═══ EXCERPT PROVIDED ═══

News Chronicle
- Type: Daily newspaper
- Owner: Cadbury family
- Founded: 2 June 1930
- Ceased publication: 17 October 1960
- Language: English
- City: London
- Country: United Kingdom
- Sister newspapers: The Star

= News Chronicle =

British daily newspaper

The News Chronicle was a British daily newspaper. Formed by the merger of The Daily News and the Daily Chronicle in 1930, it ceased publication on 17 October 1960, being absorbed into the Daily Mail. Its offices were at 12/22, Bouverie Street, off Fleet Street, London, EC4Y 8DP, England.

==Daily Chronicle==

The Daily Chronicle was founded in 1872. Purchased by Edward Lloyd for £30,000 in 1876, it achieved a high reputation under the editorship of Henry Massingham and Robert Donald, who took charge in 1904.

Owned by the Cadbury family, with Laurence Cadbury as chairman, the News Chronicle was formed by the merger of the Daily News and the Daily Chronicle on 2 June 1930, with Walter Layton appointed as editorial director.

The centenary of the Daily News (founded 1846) was marked by a BBC radio documentary called Reporting Progress. This was transmitted on the Home Service on 20th January 1946 and included dramatisations of historic events reported in the Daily News and News Chronicle. The programme exists in its entirety, having been recovered from St Bride Library in Fleet Street in 2015.

==Politics==

With the outbreak of the Spanish Civil War, the paper took an anti-Franco stance and sent three correspondents to Spain in 1936-37: Denis Weaver, who was captured and nearly shot before being released; Arthur Koestler (to Málaga); and, later, Geoffrey Cox (to Madrid). The paper's editorial staff took an active part in campaigning for the release of Koestler, who was captured by Franco's forces at the fall of Málaga and was in imminent danger of being executed.

═══ INPUT ═══

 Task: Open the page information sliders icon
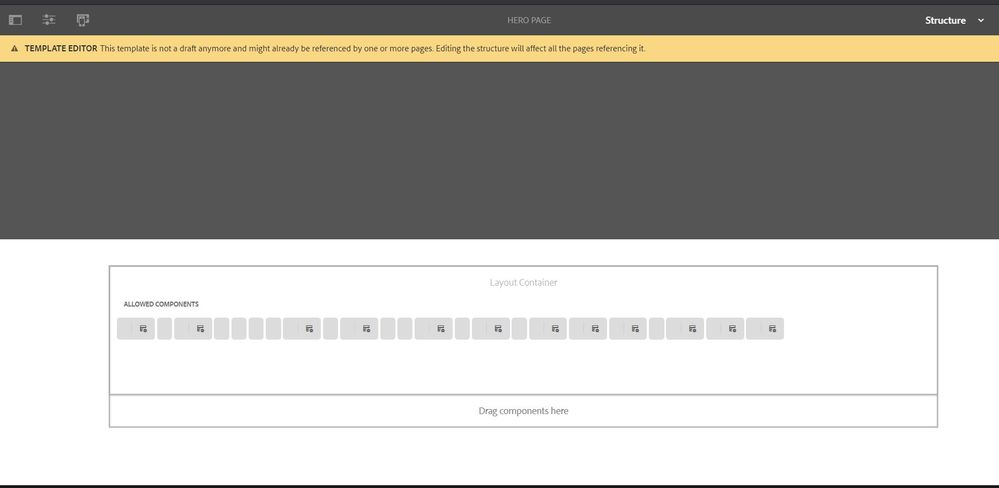(x=49, y=20)
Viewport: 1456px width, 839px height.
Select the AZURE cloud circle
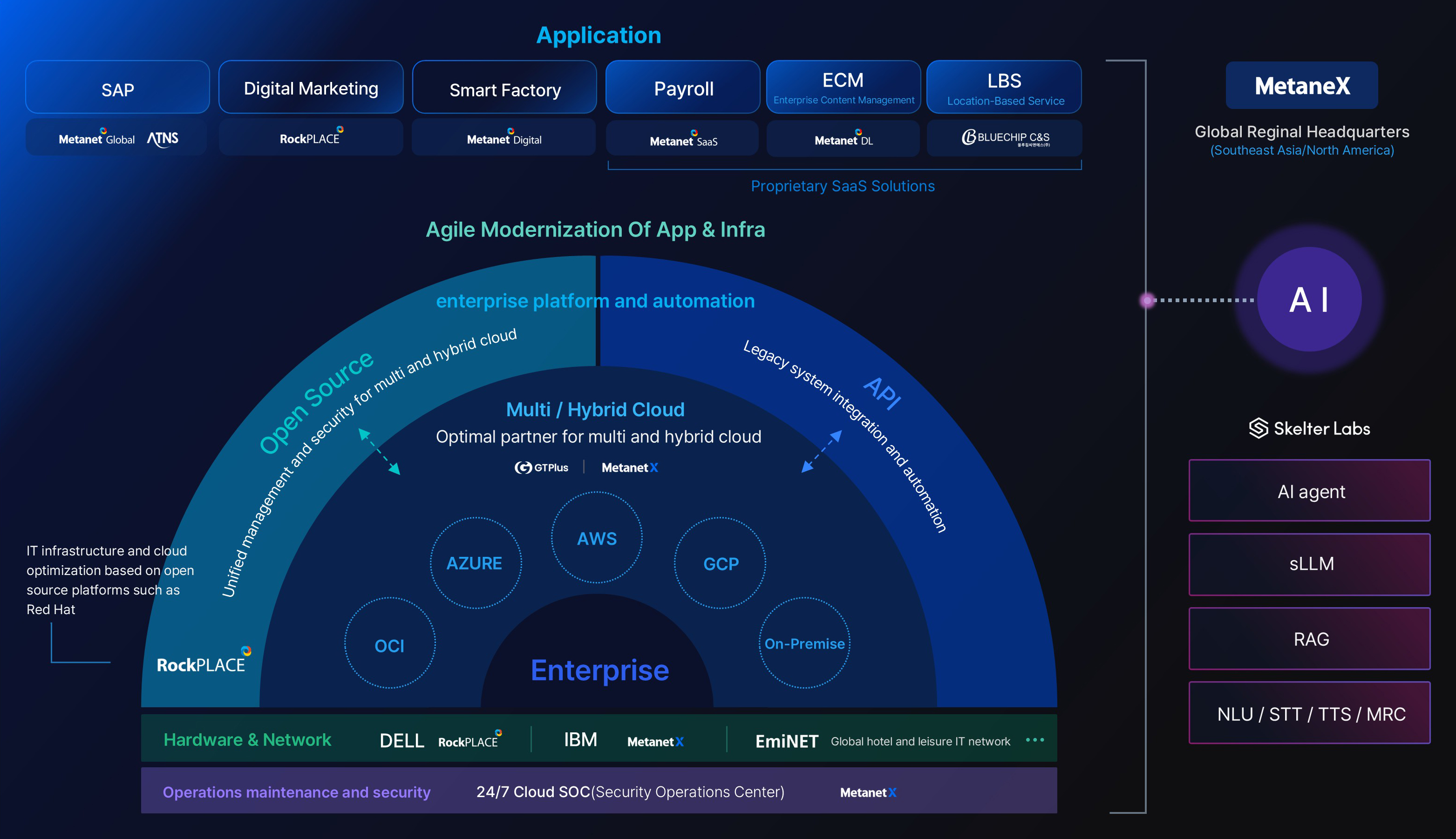[475, 563]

═══

* WHAT YOU NEED TO DO
a. Return the entire text on the News Chronicle word for word.
b. In the records, switch "circle" to "button" and reproduce the lines from the one containing "Viewport: 1456px width, 839px height." through the end of the records, leaving everything else unchanged and omitting the pictures.
The records have no connection to the text.

* TASK-BY-TASK RESULTS
a.
News Chronicle
- Type: Daily newspaper
- Owner: Cadbury family
- Founded: 2 June 1930
- Ceased publication: 17 October 1960
- Language: English
- City: London
- Country: United Kingdom
- Sister newspapers: The Star

= News Chronicle =

British daily newspaper

The News Chronicle was a British daily newspaper. Formed by the merger of The Daily News and the Daily Chronicle in 1930, it ceased publication on 17 October 1960, being absorbed into the Daily Mail. Its offices were at 12/22, Bouverie Street, off Fleet Street, London, EC4Y 8DP, England.

==Daily Chronicle==

The Daily Chronicle was founded in 1872. Purchased by Edward Lloyd for £30,000 in 1876, it achieved a high reputation under the editorship of Henry Massingham and Robert Donald, who took charge in 1904.

Owned by the Cadbury family, with Laurence Cadbury as chairman, the News Chronicle was formed by the merger of the Daily News and the Daily Chronicle on 2 June 1930, with Walter Layton appointed as editorial director.

The centenary of the Daily News (founded 1846) was marked by a BBC radio documentary called Reporting Progress. This was transmitted on the Home Service on 20th January 1946 and included dramatisations of historic events reported in the Daily News and News Chronicle. The programme exists in its entirety, having been recovered from St Bride Library in Fleet Street in 2015.

==Politics==

With the outbreak of the Spanish Civil War, the paper took an anti-Franco stance and sent three correspondents to Spain in 1936-37: Denis Weaver, who was captured and nearly shot before being released; Arthur Koestler (to Málaga); and, later, Geoffrey Cox (to Madrid). The paper's editorial staff took an active part in campaigning for the release of Koestler, who was captured by Franco's forces at the fall of Málaga and was in imminent danger of being executed.

b.
Viewport: 1456px width, 839px height.
Select the AZURE cloud button
[475, 563]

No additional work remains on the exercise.